Ce conseil a décidé d'autoriser la délivrance de permis de courte durée, jusqu'à six mois, plafonnés à deux cents unités, ou de quatre mois, sur la base de chiffres à définir dans la commission tripartite ad hoc. Ces permis sont délivrés à des ressortissants en provenance exclusivement de l'Union européenne, de l'AELE, et à des ressortissants des régions transfrontalières, et concernent des collaborateurs qualifiés, toujours en respect des critères définis par la commission tripartite. Ils peuvent aussi permettre le retour d'anciens travailleurs partis en raison de la crise, sur la base d'un examen préalable par l'office cantonal de la population et l'office cantonal de l'emploi, et, je le rappelle, d'un préavis de la commission tripartite.
Mesdames et Messieurs les députés, vous pouvez constater que toutes les précautions ont été prises pour prendre en compte une évolution économique positive, tout en évitant les abus grâce à une implication systématique des partenaires sociaux.
Toutes ces informations ont d'ailleurs été confirmées lors de l'audition des partenaires sociaux eux-mêmes par la commission de l'économie - vous pouvez le lire dans le rapport - et démontrent le caractère inopportun des invites de cette motion.
Et puis, on peut rappeler que l'entrée en vigueur imminente des accords bilatéraux sur la libre circulation des personnes rend ces invites dépassées.
C'est la raison pour laquelle le Conseil d'Etat vous demande, Mesdames et Messieurs les députés, de suivre l'avis de la large majorité de la commission de l'économie et de rejeter la motion 1330.

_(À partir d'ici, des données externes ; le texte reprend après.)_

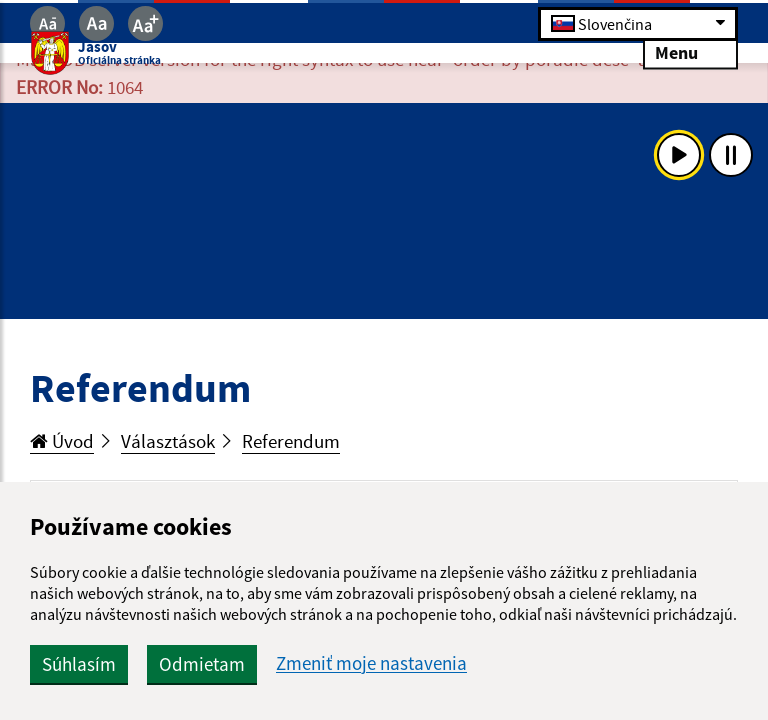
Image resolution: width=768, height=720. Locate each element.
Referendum (291, 441)
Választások (168, 441)
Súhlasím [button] (79, 664)
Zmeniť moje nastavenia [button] (371, 663)
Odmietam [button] (202, 664)
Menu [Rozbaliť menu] (690, 52)
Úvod (62, 441)
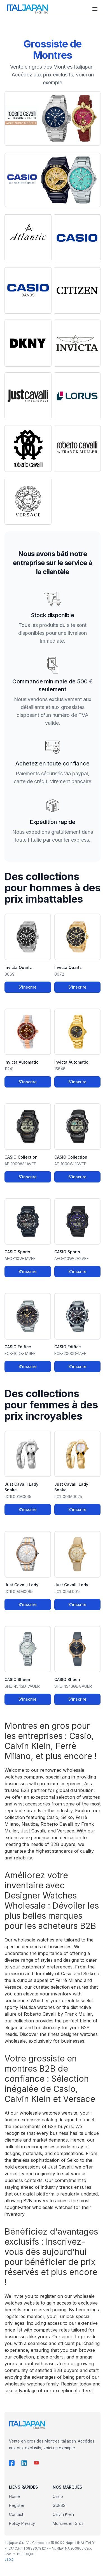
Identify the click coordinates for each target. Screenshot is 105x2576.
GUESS (59, 2505)
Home (14, 2496)
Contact (16, 2514)
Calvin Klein (63, 2514)
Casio (58, 2496)
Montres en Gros (68, 2523)
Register (16, 2505)
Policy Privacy (22, 2523)
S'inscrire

M. Rémy Pagani (AdG). Je ne peux pas laisser passer le fait que M. Lamprecht dise que j'accuse à tort le gouvernement de mener une politique xénophobe...
Je vous rappelle quelques notions de base, Monsieur Lamprecht. Il est essentiel que nos concitoyens qui nous écoutent comprennent ce qui va se passer avec les bilatérales. On nous dit que le statut de saisonnier va disparaître avec les bilatérales. Ce n'est pas vrai ! Le statut de saisonnier et, notamment, la politique des trois cercles sont dénoncés par de nombreuses associations européennes antiracistes et antixénophobes. La politique des trois cercles du Conseil fédéral est une politique xénophobe. Toute référence que je fais au statut de saisonnier a pour but de dénoncer cette politique.
Or, même avec la libre circulation des personnes, certains ouvriers qui travaillent aujourd'hui dans notre canton devront encore demander le statut de saisonnier, parce qu'ils ne feront pas partie d'un de ces cercles, parce qu'ils viendront du contingent hors Union européenne, par exemple de Yougoslavie...
C'est en ce sens-là que je prétends, que j'affirme que le gouvernement, en continuant à octroyer des permis de saisonnier, fera perdurer une politique xénophobe.
J'estime pour ma part - cela figure dans les considérants, pas les invites - qu'il est possible de définir une politique ouverte sur le monde, de définir une politique du travail qui respecte la dignité et les droits de la personne migrante selon deux critères, dont celui d'obtenir un contrat de travail sur le lieu de résidence qui respecte les conditions locales au niveau salarial et social. A mon avis, la politique continuera à être xénophobe, même si elle est ouverte sur l'Europe - ce qui sera le cas avec les bilatérales - dès lors qu'elle ne respecte pas les conditions salariales locales et qu'il y a sous-enchère salariale, notamment si les personnes ne venant pas d'Europe continuent à avoir un statut de saisonnier.
Mise aux voix, cette proposition de motion est rejetée.